INFORMATION GIVEN.
------------------------------------
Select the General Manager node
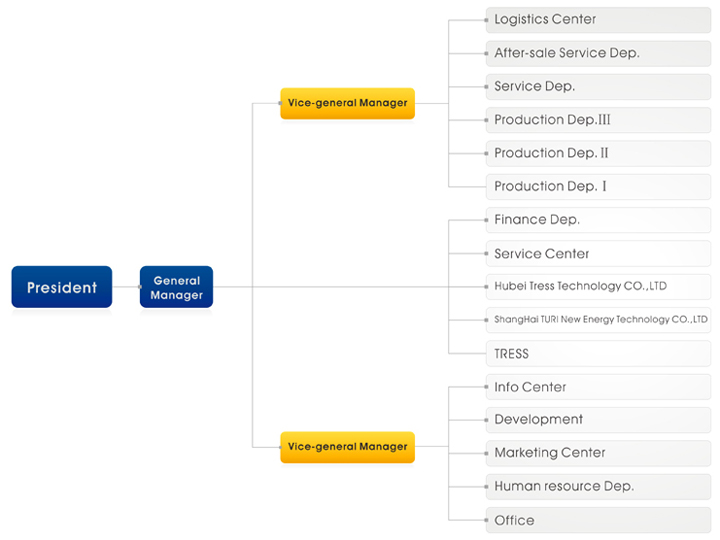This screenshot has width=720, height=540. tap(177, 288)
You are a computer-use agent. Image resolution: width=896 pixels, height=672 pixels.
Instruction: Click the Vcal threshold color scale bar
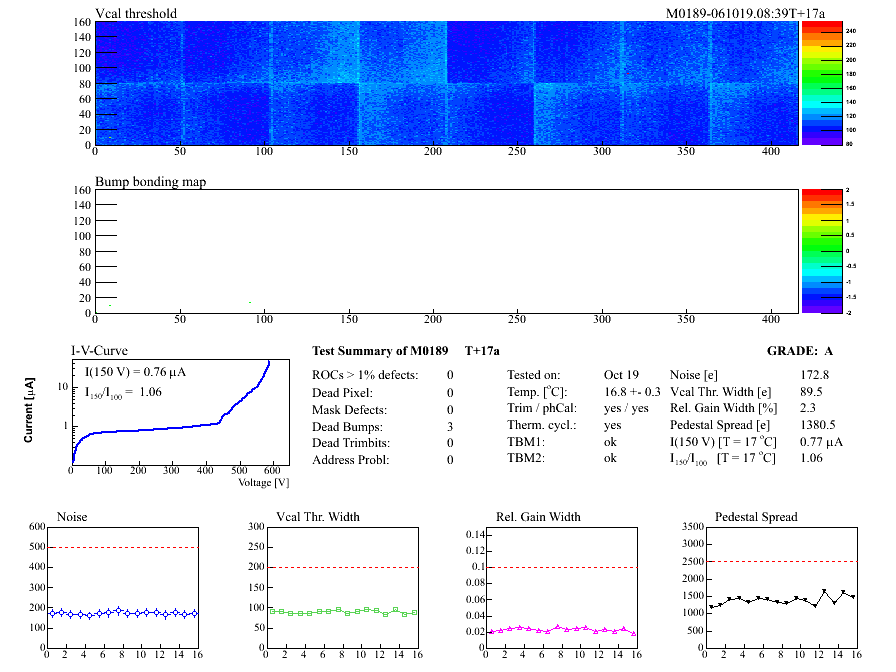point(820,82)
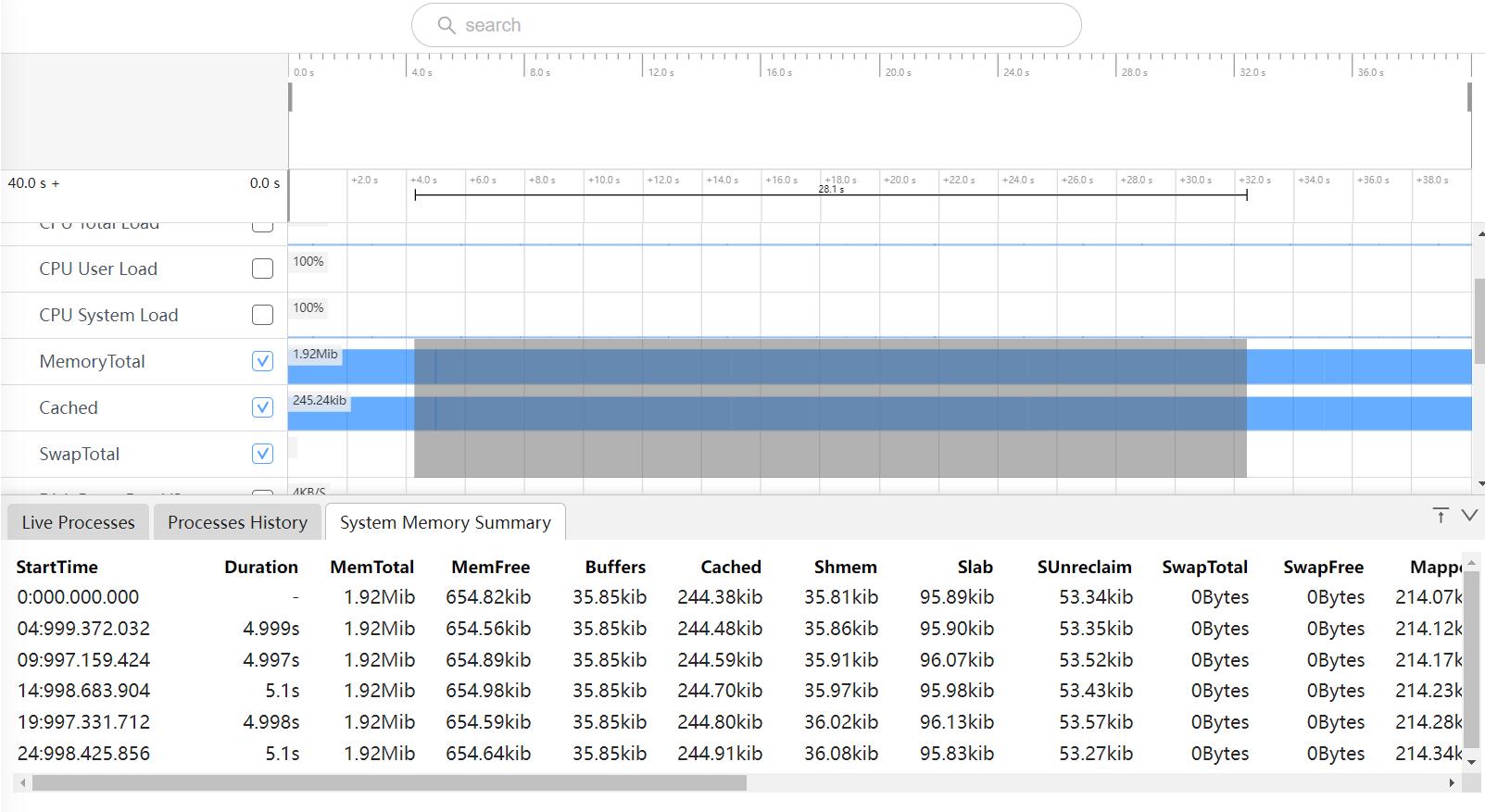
------------------------------------
Convert the records above into a Markdown table with the columns Row and Line, one numbered row per line, skipping blank lines. Leave the pictures out of the table.

| Row | Line |
|---|---|
| 1 | Select the General Manager node |
| 2 | This screenshot has width=720, height=540. tap(177, 288) |
| 3 | You are a computer-use agent. Image resolution: width=896 pixels, height=672 pixels. |
| 4 | Instruction: Click the Vcal threshold color scale bar |
| 5 | point(820,82) |